EXERCISE BRIEF
Copy the entries below, changing each "Where is" to "Where can I find" and keeping everything else the same.

ENTRIES
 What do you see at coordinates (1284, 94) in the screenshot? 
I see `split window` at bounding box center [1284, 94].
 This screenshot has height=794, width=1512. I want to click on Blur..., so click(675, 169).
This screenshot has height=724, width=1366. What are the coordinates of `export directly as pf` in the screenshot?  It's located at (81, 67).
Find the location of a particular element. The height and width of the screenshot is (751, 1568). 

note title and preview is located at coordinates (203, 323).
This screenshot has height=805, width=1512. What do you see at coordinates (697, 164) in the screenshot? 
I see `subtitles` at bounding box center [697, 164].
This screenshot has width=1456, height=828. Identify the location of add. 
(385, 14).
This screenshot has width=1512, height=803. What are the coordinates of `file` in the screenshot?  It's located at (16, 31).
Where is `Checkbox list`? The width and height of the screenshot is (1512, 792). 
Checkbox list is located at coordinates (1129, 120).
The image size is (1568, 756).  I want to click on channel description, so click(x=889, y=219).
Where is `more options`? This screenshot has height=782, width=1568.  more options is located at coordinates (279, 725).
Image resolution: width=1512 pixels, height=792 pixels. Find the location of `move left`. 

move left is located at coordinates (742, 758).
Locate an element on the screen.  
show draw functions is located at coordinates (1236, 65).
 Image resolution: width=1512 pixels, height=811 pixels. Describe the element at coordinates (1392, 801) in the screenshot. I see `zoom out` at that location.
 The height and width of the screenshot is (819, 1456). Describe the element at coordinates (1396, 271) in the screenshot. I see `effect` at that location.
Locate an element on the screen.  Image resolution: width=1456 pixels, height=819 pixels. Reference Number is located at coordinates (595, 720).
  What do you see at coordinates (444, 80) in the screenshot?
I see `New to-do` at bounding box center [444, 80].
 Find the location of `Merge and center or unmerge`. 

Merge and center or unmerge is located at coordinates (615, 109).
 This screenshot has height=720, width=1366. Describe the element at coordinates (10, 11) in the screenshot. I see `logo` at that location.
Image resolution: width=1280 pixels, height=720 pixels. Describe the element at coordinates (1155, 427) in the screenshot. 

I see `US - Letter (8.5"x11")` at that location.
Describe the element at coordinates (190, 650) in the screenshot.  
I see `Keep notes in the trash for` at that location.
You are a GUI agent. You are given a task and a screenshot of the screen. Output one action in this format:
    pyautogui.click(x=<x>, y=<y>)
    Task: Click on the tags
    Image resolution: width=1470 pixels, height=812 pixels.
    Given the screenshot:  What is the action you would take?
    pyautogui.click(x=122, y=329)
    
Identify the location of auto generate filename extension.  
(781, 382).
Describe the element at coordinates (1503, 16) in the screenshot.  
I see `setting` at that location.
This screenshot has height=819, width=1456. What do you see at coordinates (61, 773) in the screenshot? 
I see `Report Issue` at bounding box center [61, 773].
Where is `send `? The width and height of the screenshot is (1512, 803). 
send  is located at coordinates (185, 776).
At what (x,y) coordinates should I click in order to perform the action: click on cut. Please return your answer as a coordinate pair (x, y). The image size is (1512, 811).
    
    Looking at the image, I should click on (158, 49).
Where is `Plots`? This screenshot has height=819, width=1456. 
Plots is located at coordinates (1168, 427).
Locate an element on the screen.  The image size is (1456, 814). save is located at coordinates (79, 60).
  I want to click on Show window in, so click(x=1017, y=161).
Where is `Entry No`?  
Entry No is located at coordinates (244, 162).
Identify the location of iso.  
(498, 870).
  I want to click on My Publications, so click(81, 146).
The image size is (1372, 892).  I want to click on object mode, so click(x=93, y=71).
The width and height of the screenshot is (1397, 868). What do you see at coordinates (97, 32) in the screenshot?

WRITTEN SOLUTION
 What do you see at coordinates (1284, 94) in the screenshot? 
I see `split window` at bounding box center [1284, 94].
 This screenshot has height=794, width=1512. I want to click on Blur..., so click(675, 169).
This screenshot has height=724, width=1366. What are the coordinates of `export directly as pf` in the screenshot?  It's located at (81, 67).
Find the location of a particular element. The height and width of the screenshot is (751, 1568). 

note title and preview is located at coordinates (203, 323).
This screenshot has height=805, width=1512. What do you see at coordinates (697, 164) in the screenshot? 
I see `subtitles` at bounding box center [697, 164].
This screenshot has width=1456, height=828. Identify the location of add. 
(385, 14).
This screenshot has width=1512, height=803. What are the coordinates of `file` in the screenshot?  It's located at (16, 31).
Where can I find `Checkbox list`? The width and height of the screenshot is (1512, 792). 
Checkbox list is located at coordinates (1129, 120).
The image size is (1568, 756).  I want to click on channel description, so click(x=889, y=219).
Where can I find `more options`? This screenshot has height=782, width=1568.  more options is located at coordinates (279, 725).
Image resolution: width=1512 pixels, height=792 pixels. Find the location of `move left`. 

move left is located at coordinates (742, 758).
Locate an element on the screen.  
show draw functions is located at coordinates (1236, 65).
 Image resolution: width=1512 pixels, height=811 pixels. Describe the element at coordinates (1392, 801) in the screenshot. I see `zoom out` at that location.
 The height and width of the screenshot is (819, 1456). Describe the element at coordinates (1396, 271) in the screenshot. I see `effect` at that location.
Locate an element on the screen.  Image resolution: width=1456 pixels, height=819 pixels. Reference Number is located at coordinates (595, 720).
  What do you see at coordinates (444, 80) in the screenshot?
I see `New to-do` at bounding box center [444, 80].
 Find the location of `Merge and center or unmerge`. 

Merge and center or unmerge is located at coordinates (615, 109).
 This screenshot has height=720, width=1366. Describe the element at coordinates (10, 11) in the screenshot. I see `logo` at that location.
Image resolution: width=1280 pixels, height=720 pixels. Describe the element at coordinates (1155, 427) in the screenshot. 

I see `US - Letter (8.5"x11")` at that location.
Describe the element at coordinates (190, 650) in the screenshot.  
I see `Keep notes in the trash for` at that location.
You are a GUI agent. You are given a task and a screenshot of the screen. Output one action in this format:
    pyautogui.click(x=<x>, y=<y>)
    Task: Click on the tags
    Image resolution: width=1470 pixels, height=812 pixels.
    Given the screenshot:  What is the action you would take?
    pyautogui.click(x=122, y=329)
    
Identify the location of auto generate filename extension.  
(781, 382).
Describe the element at coordinates (1503, 16) in the screenshot.  
I see `setting` at that location.
This screenshot has height=819, width=1456. What do you see at coordinates (61, 773) in the screenshot? 
I see `Report Issue` at bounding box center [61, 773].
Where can I find `send `? The width and height of the screenshot is (1512, 803). 
send  is located at coordinates (185, 776).
At what (x,y) coordinates should I click in order to perform the action: click on cut. Please return your answer as a coordinate pair (x, y). The image size is (1512, 811).
    
    Looking at the image, I should click on (158, 49).
Where can I find `Plots`? This screenshot has height=819, width=1456. 
Plots is located at coordinates (1168, 427).
Locate an element on the screen.  The image size is (1456, 814). save is located at coordinates (79, 60).
  I want to click on Show window in, so click(x=1017, y=161).
Where can I find `Entry No`?  
Entry No is located at coordinates (244, 162).
Identify the location of iso.  
(498, 870).
  I want to click on My Publications, so click(81, 146).
The image size is (1372, 892).  I want to click on object mode, so click(x=93, y=71).
The width and height of the screenshot is (1397, 868). What do you see at coordinates (97, 32) in the screenshot?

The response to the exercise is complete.